## Problem to solve
Of the entries below, return exactly those lines that fall between the one containing "Given: Click the first soccer ball emoji" and the one containing "Select the first", the two end lines included.

## Information given
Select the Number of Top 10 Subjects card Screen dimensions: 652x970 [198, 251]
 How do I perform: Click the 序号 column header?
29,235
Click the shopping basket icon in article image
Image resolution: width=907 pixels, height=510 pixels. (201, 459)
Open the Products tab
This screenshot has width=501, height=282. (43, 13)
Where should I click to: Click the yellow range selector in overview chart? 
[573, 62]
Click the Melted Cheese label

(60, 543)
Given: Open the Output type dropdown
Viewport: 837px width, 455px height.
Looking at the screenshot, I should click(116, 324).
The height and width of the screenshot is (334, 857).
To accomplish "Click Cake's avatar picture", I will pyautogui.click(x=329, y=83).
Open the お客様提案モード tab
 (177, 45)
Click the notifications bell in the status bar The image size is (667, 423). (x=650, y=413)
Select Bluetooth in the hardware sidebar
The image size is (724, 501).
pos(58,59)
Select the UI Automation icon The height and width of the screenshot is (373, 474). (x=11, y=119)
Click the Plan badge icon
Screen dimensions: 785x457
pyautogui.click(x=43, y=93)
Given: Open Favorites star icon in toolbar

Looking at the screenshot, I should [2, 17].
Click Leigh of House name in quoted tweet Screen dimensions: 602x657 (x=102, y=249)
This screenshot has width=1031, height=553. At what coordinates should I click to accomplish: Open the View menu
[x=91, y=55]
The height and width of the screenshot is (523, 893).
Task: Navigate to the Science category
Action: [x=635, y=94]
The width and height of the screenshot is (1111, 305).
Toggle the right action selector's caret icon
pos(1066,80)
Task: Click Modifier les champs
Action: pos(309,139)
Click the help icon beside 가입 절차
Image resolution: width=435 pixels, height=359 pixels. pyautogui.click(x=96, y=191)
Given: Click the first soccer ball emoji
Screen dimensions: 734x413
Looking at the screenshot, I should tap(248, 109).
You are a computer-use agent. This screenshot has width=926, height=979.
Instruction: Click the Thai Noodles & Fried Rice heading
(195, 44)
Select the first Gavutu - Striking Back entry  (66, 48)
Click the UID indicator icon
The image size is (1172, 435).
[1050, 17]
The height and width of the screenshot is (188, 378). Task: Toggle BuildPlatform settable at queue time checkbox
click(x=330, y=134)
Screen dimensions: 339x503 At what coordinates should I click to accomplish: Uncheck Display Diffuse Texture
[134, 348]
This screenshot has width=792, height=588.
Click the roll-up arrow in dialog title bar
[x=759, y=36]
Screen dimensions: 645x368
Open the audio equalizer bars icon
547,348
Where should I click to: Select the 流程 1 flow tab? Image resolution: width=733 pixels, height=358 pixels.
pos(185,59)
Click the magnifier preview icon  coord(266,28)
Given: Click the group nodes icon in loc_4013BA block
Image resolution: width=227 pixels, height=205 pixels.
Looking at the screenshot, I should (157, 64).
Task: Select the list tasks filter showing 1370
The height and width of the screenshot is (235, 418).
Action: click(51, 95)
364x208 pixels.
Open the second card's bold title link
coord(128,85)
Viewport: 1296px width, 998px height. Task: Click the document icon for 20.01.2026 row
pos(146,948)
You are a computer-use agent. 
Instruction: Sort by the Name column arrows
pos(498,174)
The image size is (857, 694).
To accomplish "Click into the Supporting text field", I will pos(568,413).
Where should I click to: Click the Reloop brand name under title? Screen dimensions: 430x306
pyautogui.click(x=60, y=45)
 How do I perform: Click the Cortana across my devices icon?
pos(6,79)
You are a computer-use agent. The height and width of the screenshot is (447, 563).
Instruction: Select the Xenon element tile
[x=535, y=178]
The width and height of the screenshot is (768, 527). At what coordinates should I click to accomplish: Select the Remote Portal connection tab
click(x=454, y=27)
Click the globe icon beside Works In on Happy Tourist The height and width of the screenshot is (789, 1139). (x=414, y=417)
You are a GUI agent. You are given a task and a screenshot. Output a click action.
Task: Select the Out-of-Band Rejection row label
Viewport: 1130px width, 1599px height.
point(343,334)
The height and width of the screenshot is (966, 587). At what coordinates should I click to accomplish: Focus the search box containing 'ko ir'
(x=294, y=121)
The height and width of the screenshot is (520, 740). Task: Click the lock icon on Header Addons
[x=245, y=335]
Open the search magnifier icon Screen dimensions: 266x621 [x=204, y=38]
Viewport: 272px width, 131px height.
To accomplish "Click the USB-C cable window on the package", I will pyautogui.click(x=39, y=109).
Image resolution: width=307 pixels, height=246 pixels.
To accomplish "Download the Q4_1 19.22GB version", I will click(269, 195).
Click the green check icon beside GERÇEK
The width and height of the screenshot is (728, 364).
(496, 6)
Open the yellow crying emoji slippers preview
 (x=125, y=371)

## Solution
Given: Click the first soccer ball emoji
Screen dimensions: 734x413
Looking at the screenshot, I should tap(248, 109).
You are a computer-use agent. This screenshot has width=926, height=979.
Instruction: Click the Thai Noodles & Fried Rice heading
(195, 44)
Select the first Gavutu - Striking Back entry  (66, 48)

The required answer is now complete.